Projekt Kansen: One Man, One Grant, One Swedish Foundation Model

The Grant Letter

A letter arrives at a farmhouse in Kall, Jämtland. Population: let's just say the reindeer outnumber the people. The letter is from Vinnova, or maybe Vetenskapsrådet, or some newly formed agency called Myndigheten för Absurda men Tekniskt Möjliga Projekt. It says: Congratulations. You have been awarded fourteen million kronor to train a Swedish foundation model from scratch. The conditions are strict. Only Swedish training data. One person. No team. No hired specialists. AI tools are permitted — the whole point is to explore what a single technically literate non-specialist can accomplish with AI assistance. You have twelve months.

The man who opens this letter is a trained radio journalist who runs a free local newspaper, rents out party equipment, and has spent the last year directing AI agents to build podcast pipelines, face recognition systems, and an orchestrator that makes language models argue at a virtual bar. He has never written a line of CUDA. He has never computed a gradient by hand. But he has fifty-plus GitHub repositories, an ADHD brain that treats side quests as fuel, and a Claude Max subscription that he's been putting to work roughly eighteen hours a day.

His name is Pär. And he's about to find out how much Swedish text actually exists.

The Swedish Data Problem

Here's the first reality check. Modern foundation models train on five to fifteen trillion tokens. Llama three trained on fifteen trillion. DeepSeek V3, fourteen point eight trillion. But these are overwhelmingly English. When AI Sweden built GPT-SW3, the first genuinely large Swedish language model, they assembled a dataset of three hundred and twenty billion tokens. And that wasn't just Swedish — it included Norwegian, Danish, Icelandic, English, and code. The Swedish portion was a fraction of the total.

To understand the scale problem, consider this: Swedish Wikipedia has roughly three and a half million articles, but most are short stubs. The total text is maybe two to three billion tokens. English Wikipedia has about four billion words, call it five billion tokens. Swedish is somewhere around a third of that. And Wikipedia is just the starting point.

So where does Swedish text come from? There are five main buckets, and Pär is going to have to raid every single one of them.

Bucket one: the web. Common Crawl has Swedish pages, but they're a tiny slice. The OSCAR corpus, which filters Common Crawl by language, has Swedish data. The mC4 dataset, a multilingual version of the cleaned Common Crawl, includes Swedish text. Between these sources, you might scrape together somewhere between fifty and a hundred billion Swedish tokens. That sounds like a lot, but it's noisy. It's full of cookie consent banners, boilerplate navigation text, machine-translated garbage, and SEO spam in Swedish that makes regular SEO spam look like Strindberg.

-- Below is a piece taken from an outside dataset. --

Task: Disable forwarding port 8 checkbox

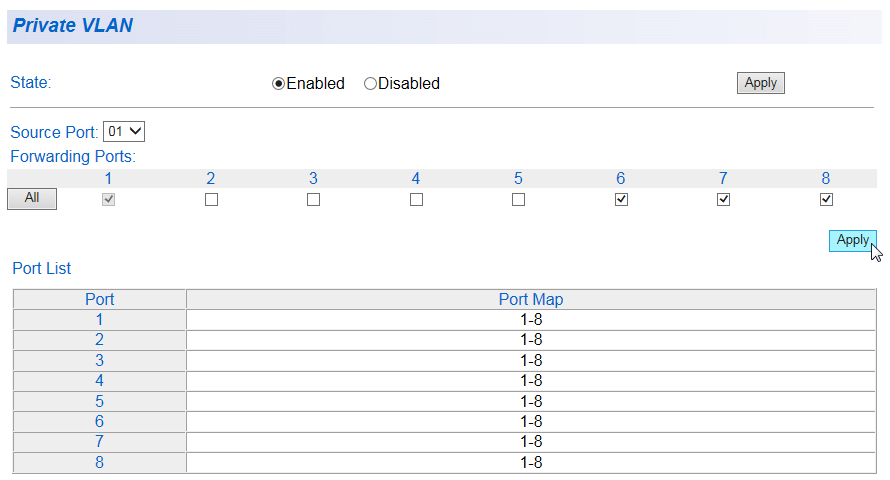Action: pyautogui.click(x=826, y=199)
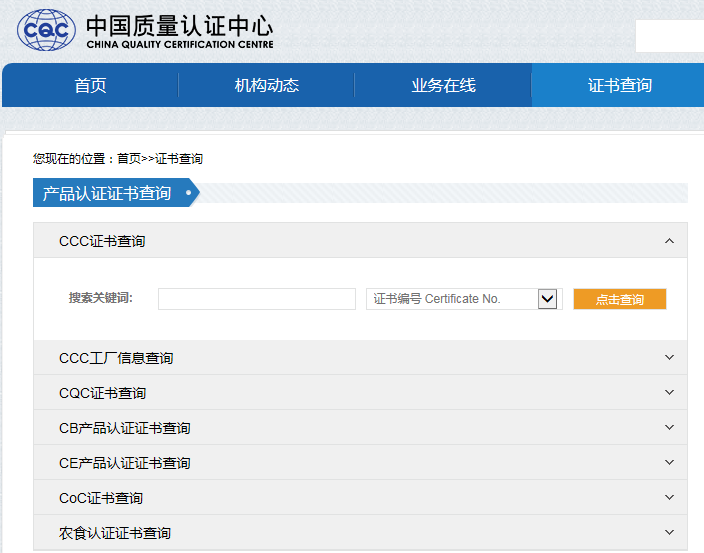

Bucket two: government and institutional text. Sweden is a goldmine here. The Riksdag has published every parliamentary debate, motion, and interpellation going back to eighteen sixty-seven. The National Library, KB, has digitized four hundred and fifty years of parliamentary prints — more than three million documents from the fifteen twenties to nineteen seventy. Språkbanken, the Swedish Language Bank at Gothenburg University, maintains dozens of annotated Swedish corpora. The Swedish legal code, government reports called SOU:er, regulatory texts from every myndighet — all of this is public domain or Creative Commons licensed. This bucket might yield another ten to twenty billion tokens of extremely high-quality, formal Swedish.

Bucket three: literature and books. Project Runeberg is the Swedish equivalent of Project Gutenberg, with digital versions of classic Nordic literature. But copyright in Sweden lasts seventy years after the author's death, so you're limited to works by authors who died before nineteen fifty-six. That gives you Strindberg, Lagerlöf, Bellman, Fröding, Heidenstam, and many others, but not Astrid Lindgren, not Vilhelm Moberg, not anything from the modern era. Maybe five to ten billion tokens from freely available literature.

Bucket four: news archives. Swedish newspapers have digitized archives, but most are paywalled or restricted. You'd need licensing deals, which is hard for one person on a grant. However, SVT and SR publish enormous amounts of text online — articles, program descriptions, transcripts. Some of this is usable under Creative Commons or similar terms.

Bucket five: user-generated content. Swedish Reddit, Flashback Forum — Sweden's legendary anonymous forum — has an enormous archive of written Swedish. Flashback alone has millions of threads spanning twenty-plus years. The text quality ranges from brilliant to absolutely horrifying, but it's authentic spoken Swedish in written form. The licensing situation is murky at best.

The Inventory

So Pär sits down with a spreadsheet. What does the total look like?

Web crawl, filtered and deduplicated: maybe sixty to eighty billion tokens. Government and institutional text: ten to twenty billion. Classic literature: five to ten billion. News and media, where accessible: five to ten billion. User-generated content, where licensing allows: ten to twenty billion.

Grand total, optimistically: a hundred and forty billion tokens. Realistically, after aggressive quality filtering and deduplication: maybe eighty to a hundred billion.

That's a problem. The Chinchilla scaling law from DeepMind suggests that a seven billion parameter model should train on about one hundred and forty billion tokens for compute-optimal performance. But the Llama paper showed that you can keep training well beyond that — they trained their seven B model on a trillion tokens and it kept improving. So our hundred billion tokens puts us right at the Chinchilla optimum for a smaller model, maybe three to four billion parameters. Or we could train a one-and-a-half billion parameter model and be data-rich.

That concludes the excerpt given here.